The dome light in my '47 works, but you have to fiddle with the switch to make it stay on. It seems these switches haven't held up very well over the course 70 plus years. Has anyone found a good replacement switch? The housing and lens are in good shape. If you've replaced your switch, please share the source and part number you used.
I cannot find the post, but, someone posted that they got their A-D interior/overhead light switch to work by taking the switch out/apart and replacing the ball/bb and cleaning/shining the contact surface. If I ever do this, I will cover the cleaned contact surface with antioxidant conductive grease.
I just went through this : )
Bought a used unit off of Ebay ( $20.00 plus $7.00 for shipping ) and replaced the inner workings into my existing housing.
https://www.stovebolt.com/ubbthreads/ubbthreads.php/topics/1285293/switch-replacement-1954-interior-dome-light.html#Post1285293
Thanks for the replies and comments. I'm going pull mine apart and attempt to clean it. If that doesn't improve the performance of the switch, I'll take some measurements and attempt to find a 12V DC slide switch to retrofit into the dome light housing. There should be a switch that will work for this application............

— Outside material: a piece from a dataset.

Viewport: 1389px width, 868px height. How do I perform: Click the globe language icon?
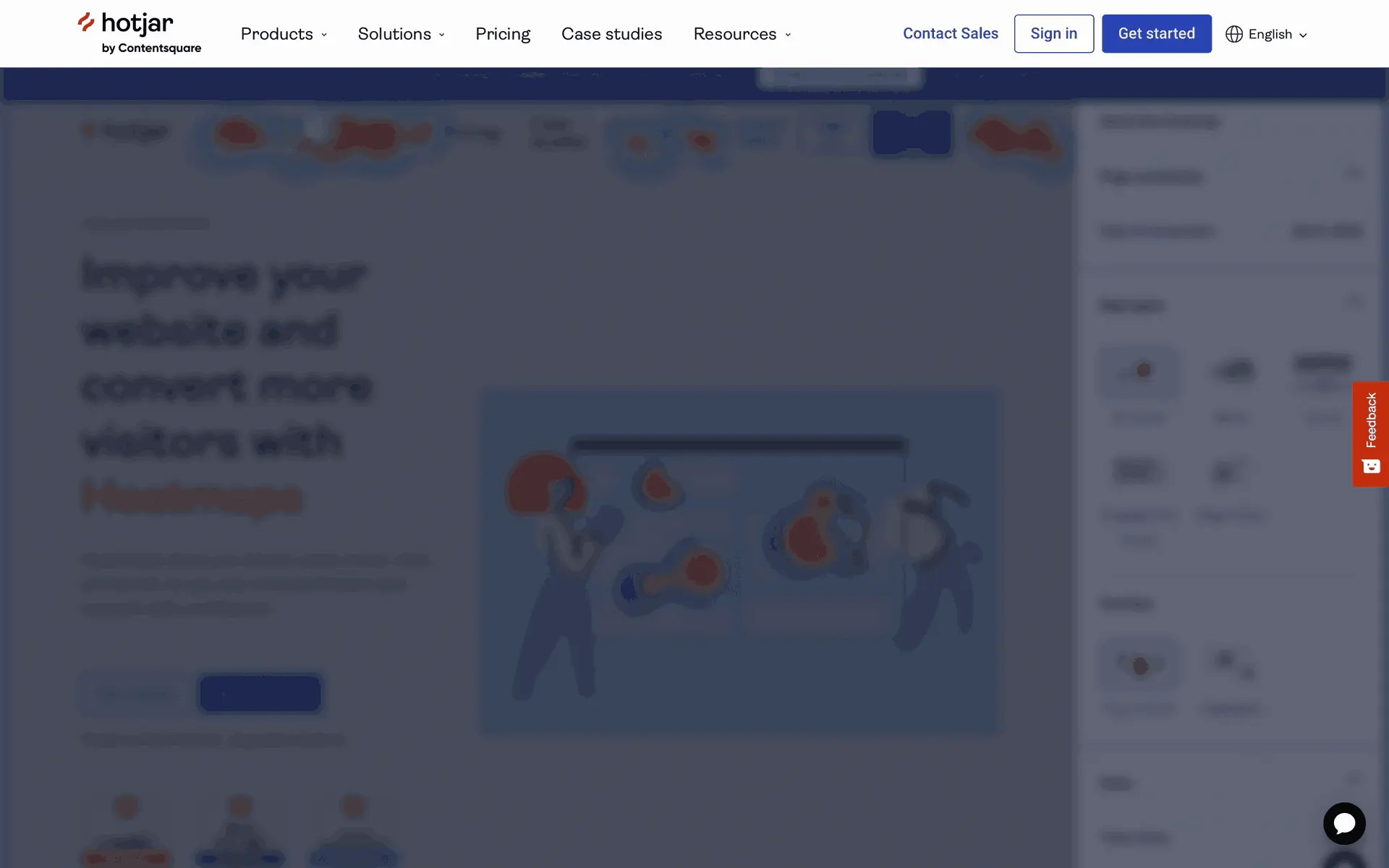(x=1233, y=34)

Sorry if I'm responding to late, but I have an extra dome light and switch here. Not sure if the switch is good, but it's yours if you'd like to give it a try.
...I'm late to the dance Andy but I thought mine was bad to ....until I looked at it close and the little plastic finger switch was in wrong. Not sure anyone else has encounter that, but it will work one way and hardly at all the other.....Hope things are good in Ia.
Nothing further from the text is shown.